# REQUIRED ACTION:
Could you restate word for word the lines running from the one with "Where should I" to the end of the data, both ends included, but without pictures?

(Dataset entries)
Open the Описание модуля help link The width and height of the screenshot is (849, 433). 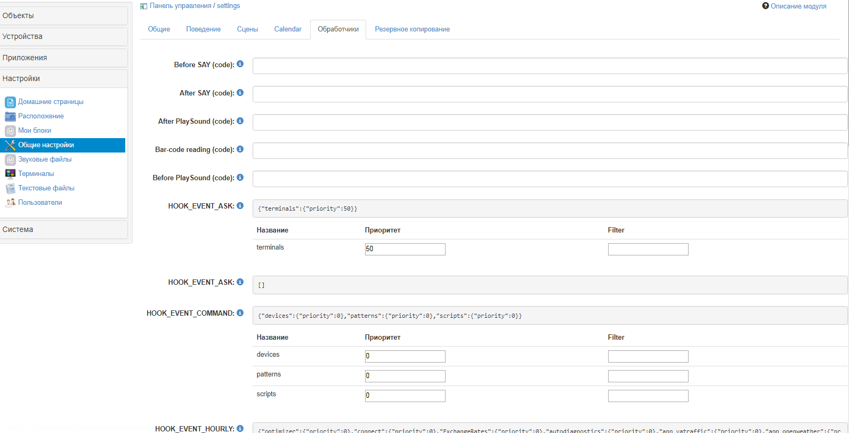tap(798, 6)
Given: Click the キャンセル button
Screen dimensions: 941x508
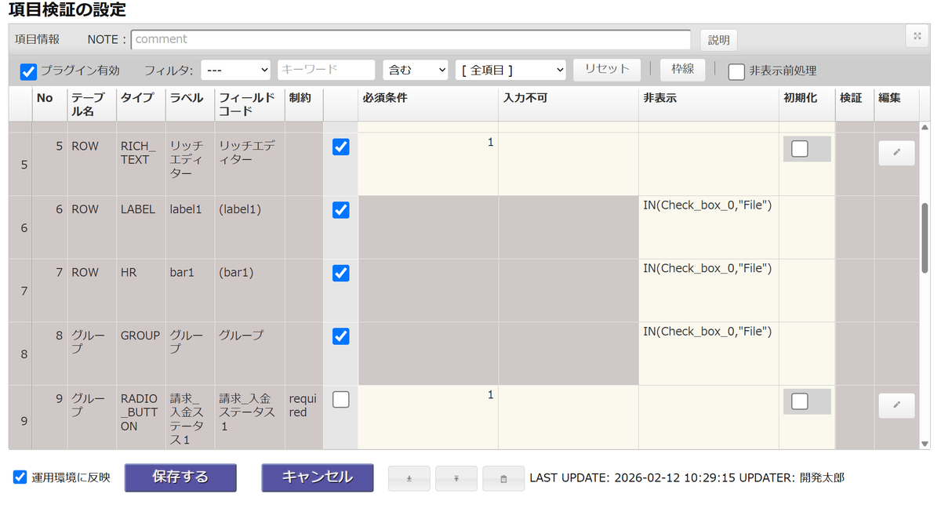Looking at the screenshot, I should [x=317, y=478].
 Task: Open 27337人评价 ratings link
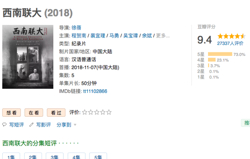tap(230, 43)
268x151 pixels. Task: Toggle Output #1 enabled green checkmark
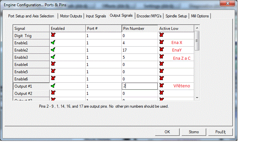coord(53,86)
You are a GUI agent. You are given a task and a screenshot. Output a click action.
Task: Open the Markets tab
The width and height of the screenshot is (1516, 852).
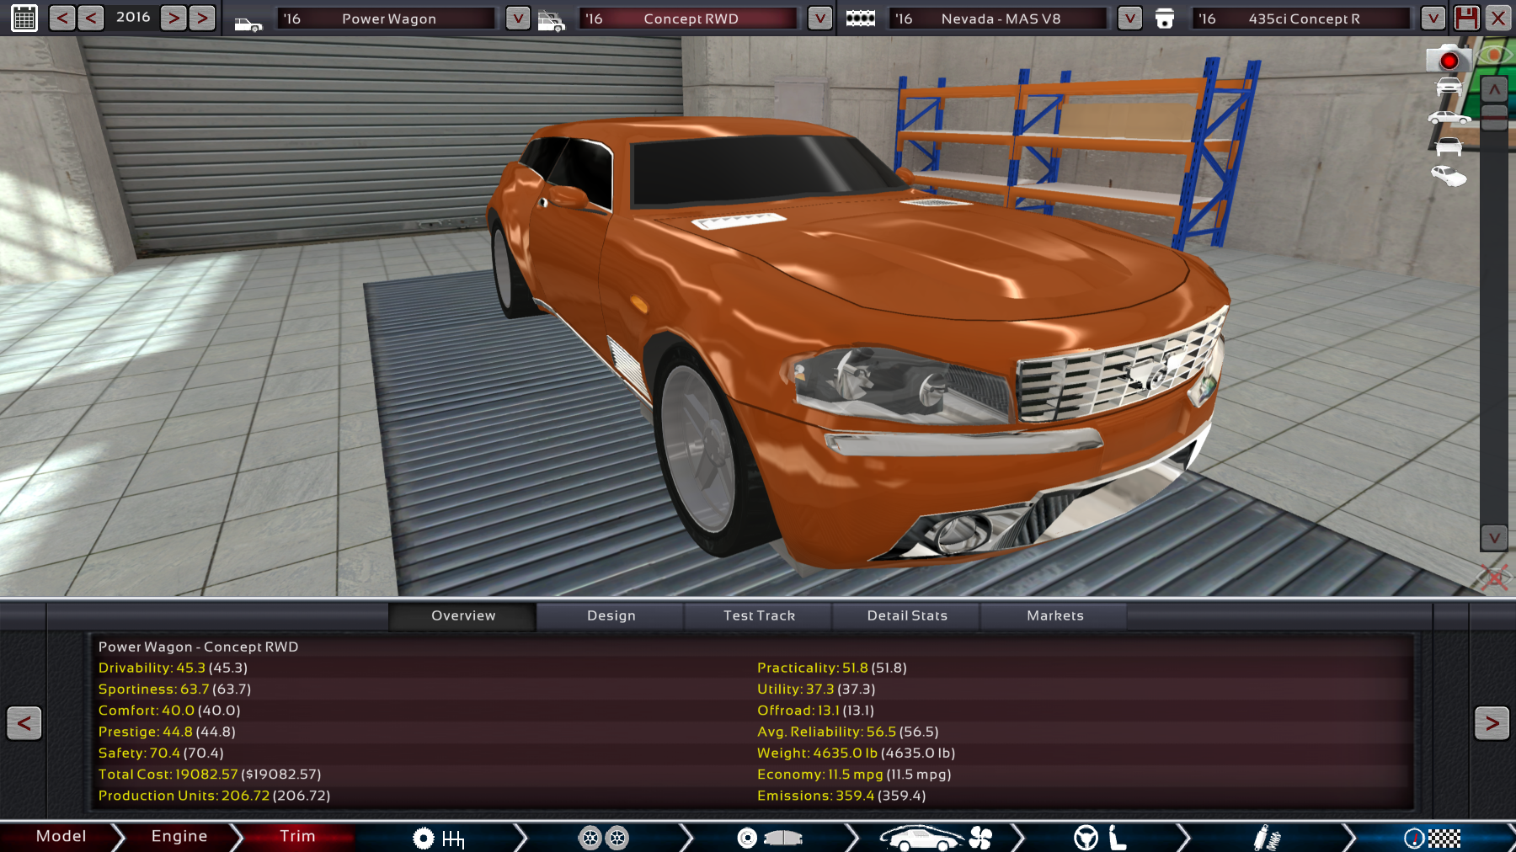pos(1054,615)
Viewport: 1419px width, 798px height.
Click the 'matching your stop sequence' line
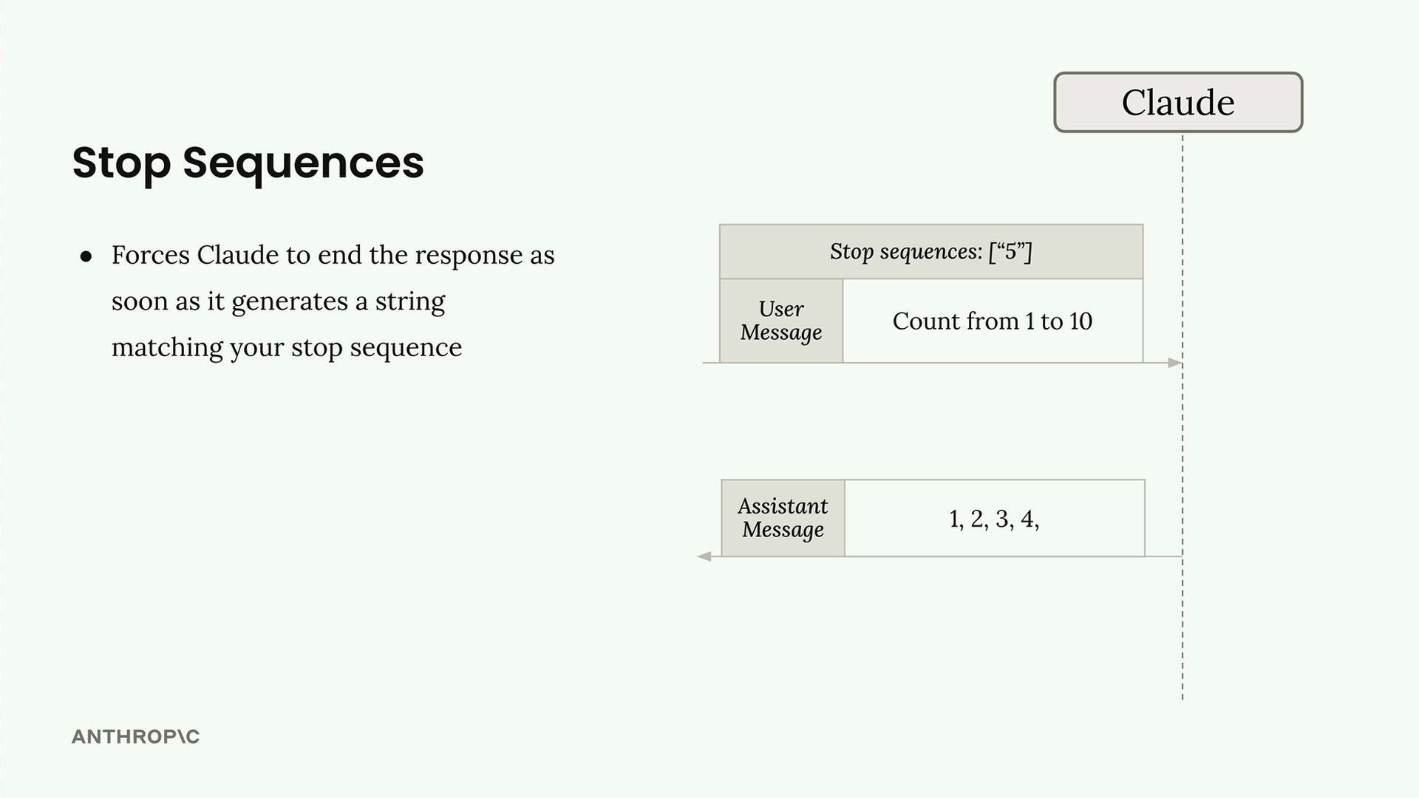click(287, 348)
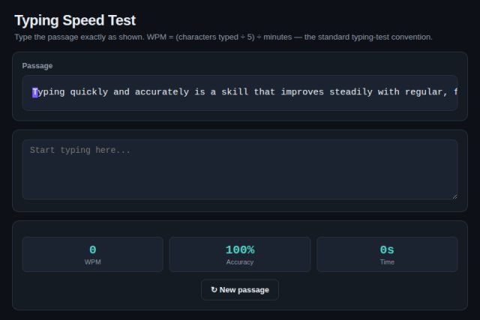
Task: Click the New passage button
Action: tap(240, 289)
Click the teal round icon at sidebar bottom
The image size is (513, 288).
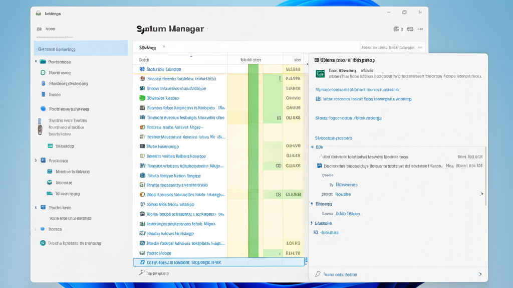[43, 243]
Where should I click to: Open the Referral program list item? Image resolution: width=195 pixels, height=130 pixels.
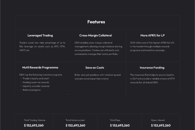pyautogui.click(x=32, y=90)
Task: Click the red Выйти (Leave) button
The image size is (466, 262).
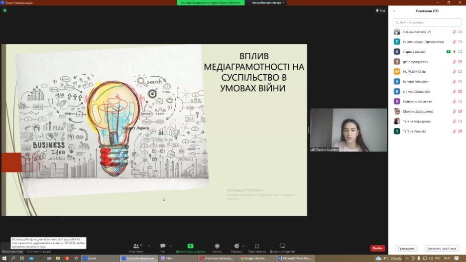Action: [377, 248]
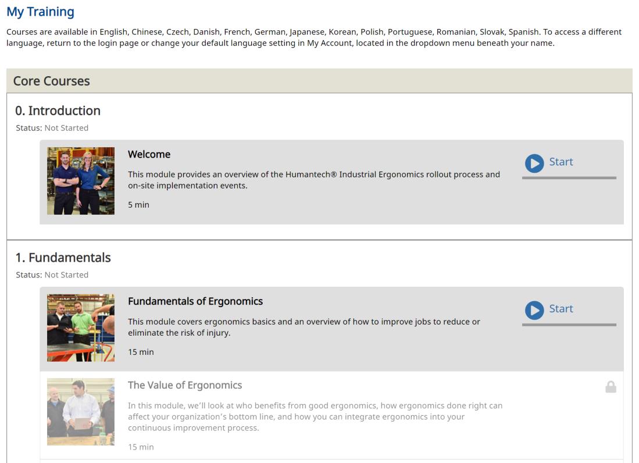Click the 1. Fundamentals section heading
The height and width of the screenshot is (463, 639).
pos(63,258)

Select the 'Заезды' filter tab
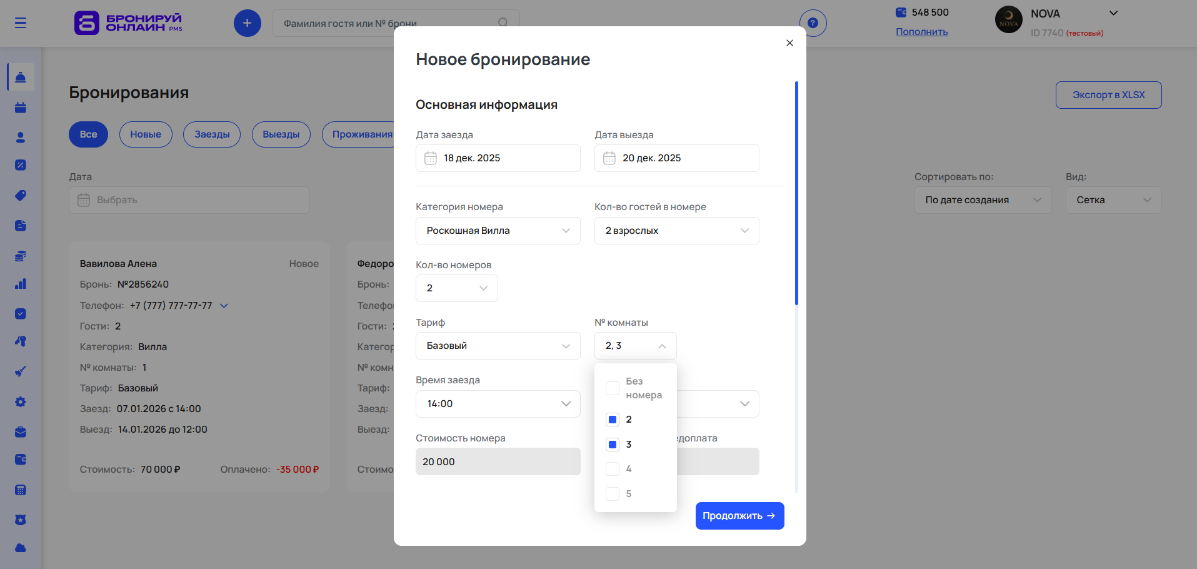click(212, 134)
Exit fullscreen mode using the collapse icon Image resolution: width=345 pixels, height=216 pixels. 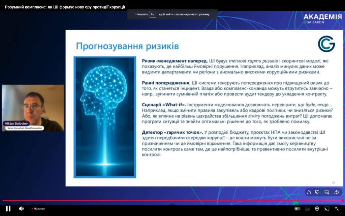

# RESPONSE TO THE TASK:
Where should I click to: Open the Referral program list item? Image resolution: width=195 pixels, height=130 pixels.
pyautogui.click(x=32, y=90)
Task: Click the red Выйти (Leave) button
The image size is (466, 262).
Action: [377, 248]
Click the 1. Fundamentals section heading
The height and width of the screenshot is (463, 639).
pos(63,258)

Select the 'Заезды' filter tab
click(212, 134)
Exit fullscreen mode using the collapse icon Image resolution: width=345 pixels, height=216 pixels. 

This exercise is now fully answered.